A regulamentação exige que as plataformas detalhem a composição do preço, especificando a parte destinada ao aplicativo, ao motorista ou entregador e ao estabelecimento comercial.
De acordo com a Senacon, esse novo método foi estabelecido após diálogo com representantes dos trabalhadores por aplicativos e o Governo do Brasil, no GTT Interministerial dos Entregadores por Aplicativos. Em 24 de março, a medida foi anunciada para melhorar as condições de trabalho dos entregadores e motoristas em aplicativos.
Com o encerramento do prazo de adequação, a Senacon passa a garantir o cumprimento efetivo das regras para assegurar que as mudanças resultem em informação clara para os consumidores. O DPDC já recebeu relatos de usuários que identificaram mudanças nas plataformas, indicando uma primeira etapa de adequação.
Fiscalização e cumprimento das normas
A atuação da Senacon é focada na verificação da apresentação correta e compreensível das informações obrigatórias. O descumprimento pode ser considerado uma infração às regras de defesa do consumidor, sujeitando as empresas às sanções do CDC, como multa e suspensão das atividades.
As plataformas devem apresentar um resumo com a divisão do valor cobrado em cada transação. As informações devem ser claras e de fácil visualização, com os seguintes itens:
– Preço total: valor pago pelo consumidor;
– Parcela da plataforma: valor retido pela intermediação do aplicativo;
– Parcela do motorista ou entregador: valor repassado ao profissional, incluindo gorjetas e adicionais;
– Parcela do estabelecimento: valor destinado ao restaurante, lanchonete ou loja, em casos de delivery.
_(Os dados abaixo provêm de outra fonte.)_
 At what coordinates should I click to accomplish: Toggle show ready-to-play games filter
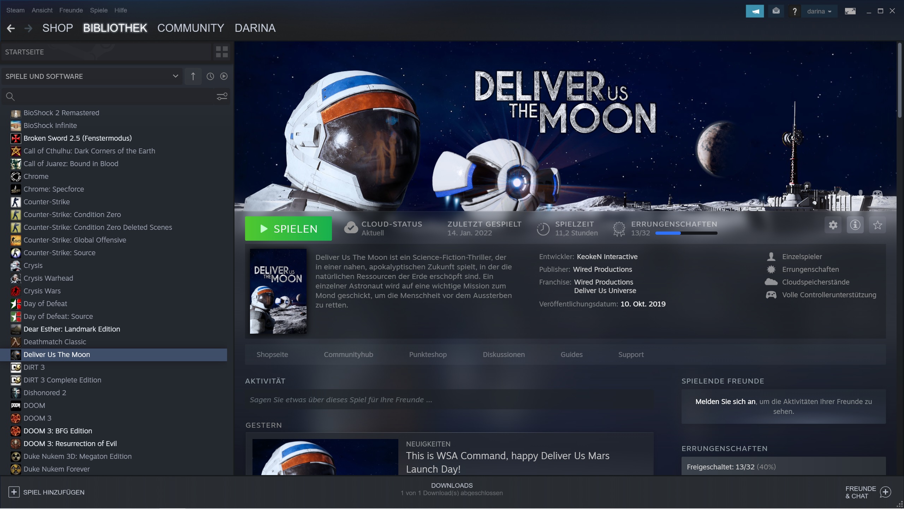224,76

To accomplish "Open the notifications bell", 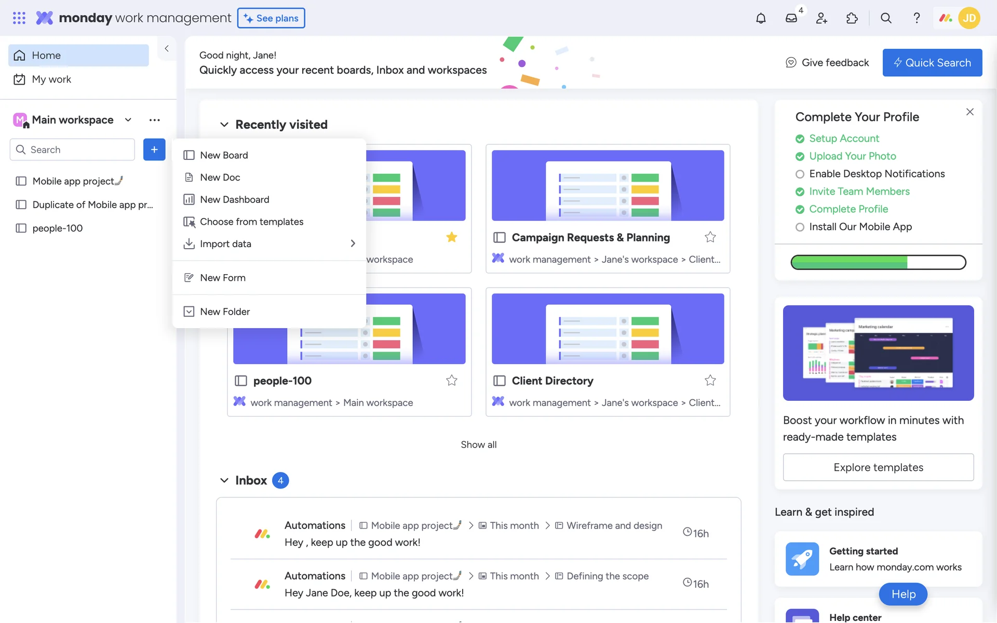I will (761, 18).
A transparência na composição do preço visa reduzir a falta de informação e fortalecer a capacidade de escolha do consumidor.
Como fazer uma reclamação
Consumidores que não encontrarem as informações necessárias ou identificarem apresentações inadequadas podem registrar reclamação no portal consumidor.gov.br e nos Procons locais. Essas manifestações também auxiliam nas ações de fiscalização da Senacon.